# Grid Search tuning of deep learning models

## Background
In a previous notebook on [Tuning CNN for Sentiment Analysis](https://github.com/Shumakriss/MachineLearningTutorials/blob/master/Keras%20Sentiment%20Analysis%20Part%202.ipynb) I tried my hand at manual hyperparameter tuning. After attempting to tune [hyperparameters](https://www.quora.com/What-are-hyperparameters-in-machine-learning) manually and seeking some outside suggestions, I found a few [automated techniques](http://machinelearningmastery.com/how-to-tune-algorithm-parameters-with-scikit-learn/) and that manual tuning is really [not the best way to spend your time](http://machinelearningmastery.com/machine-learning-model-running/). While I am proud of myself for considering ensembling, it seems that we might want to [try some other techniques](http://machinelearningmastery.com/how-to-improve-machine-learning-results/) first.

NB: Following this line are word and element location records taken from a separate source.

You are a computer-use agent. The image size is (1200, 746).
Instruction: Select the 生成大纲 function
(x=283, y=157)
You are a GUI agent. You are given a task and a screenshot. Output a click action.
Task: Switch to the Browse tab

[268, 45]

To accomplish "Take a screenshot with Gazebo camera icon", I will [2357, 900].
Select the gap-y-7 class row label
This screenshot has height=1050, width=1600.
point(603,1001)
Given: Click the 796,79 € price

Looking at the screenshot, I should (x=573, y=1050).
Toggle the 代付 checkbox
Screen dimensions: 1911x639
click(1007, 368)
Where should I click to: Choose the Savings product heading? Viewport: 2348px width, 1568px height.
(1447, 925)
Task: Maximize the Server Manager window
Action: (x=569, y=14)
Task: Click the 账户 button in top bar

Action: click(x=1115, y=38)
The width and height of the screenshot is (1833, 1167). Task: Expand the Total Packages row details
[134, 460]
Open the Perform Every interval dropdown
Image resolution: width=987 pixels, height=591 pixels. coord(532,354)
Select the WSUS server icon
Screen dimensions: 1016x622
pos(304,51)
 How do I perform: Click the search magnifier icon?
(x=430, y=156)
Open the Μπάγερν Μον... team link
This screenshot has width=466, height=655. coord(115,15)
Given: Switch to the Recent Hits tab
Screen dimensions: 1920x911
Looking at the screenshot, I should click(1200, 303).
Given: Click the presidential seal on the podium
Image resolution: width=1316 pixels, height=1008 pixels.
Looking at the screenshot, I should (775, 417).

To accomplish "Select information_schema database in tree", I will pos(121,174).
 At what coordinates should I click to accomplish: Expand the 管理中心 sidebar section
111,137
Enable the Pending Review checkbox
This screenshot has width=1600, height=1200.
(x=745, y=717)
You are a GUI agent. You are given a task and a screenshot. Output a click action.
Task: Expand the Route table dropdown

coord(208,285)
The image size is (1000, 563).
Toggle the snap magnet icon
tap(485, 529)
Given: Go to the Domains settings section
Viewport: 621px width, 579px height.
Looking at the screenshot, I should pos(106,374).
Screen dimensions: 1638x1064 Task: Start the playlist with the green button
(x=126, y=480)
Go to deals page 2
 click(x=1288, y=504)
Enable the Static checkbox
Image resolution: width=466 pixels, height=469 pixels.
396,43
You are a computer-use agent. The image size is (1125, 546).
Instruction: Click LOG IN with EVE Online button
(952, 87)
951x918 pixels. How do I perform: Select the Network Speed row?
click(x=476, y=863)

In this model, we will follow the [machinelearningmastery.com](http://machinelearningmastery.com) example for [tuning deep learning models with Grid Search in Keras](http://machinelearningmastery.com/grid-search-hyperparameters-deep-learning-models-python-keras/). 

## Credit
If it was not obvious from the introduction, I have had a lot of help from [machinelearningmastery.com](http://machinelearningmastery.com) and I highly suggest following along their tutorials. My contributions are the iPython Notebook format which I hope you find useful and my trials and tribulations which I hope you might learn from (or avoid yourself).

## Approach
In this example, we use Sci-Kit Learn (a.k.a. sklearn) in Python to tune the hyperparameters of a deep learning model with Grid Search.

## Example 1:  Tuning Batch Size and Number of Epochs
To begin, we build a very simple neural network with the Keras Sequential() object and initialize the Pima Indians Diabetes dataset.

In [6]:
# Use scikit-learn to grid search the batch size and epochs
import numpy
from sklearn.model_selection import GridSearchCV
from keras.models import Sequential
from keras.layers import Dense
from keras.wrappers.scikit_learn import KerasClassifier

# Function to create model, required for KerasClassifier
def create_model():
    # create model
    model = Sequential()
    model.add(Dense(12, input_dim=8, activation='relu'))
    model.add(Dense(1, activation='sigmoid'))

    # Compile model
    model.compile(loss='binary_crossentropy', optimizer='adam', metrics=['accuracy'])
    
    return model

# fix random seed for reproducibility
seed = 7
numpy.random.seed(seed)

# load dataset
dataset = numpy.loadtxt("pima-indians-diabetes.csv", delimiter=",")

# split into input (X) and output (Y) variables
X = dataset[:,0:8]
Y = dataset[:,8]

Next, we prepare our model for use with sklearn by wrapping it with a KerasClassifier() object.

In [7]:
# create model
model = KerasClassifier(build_fn=create_model, verbose=0)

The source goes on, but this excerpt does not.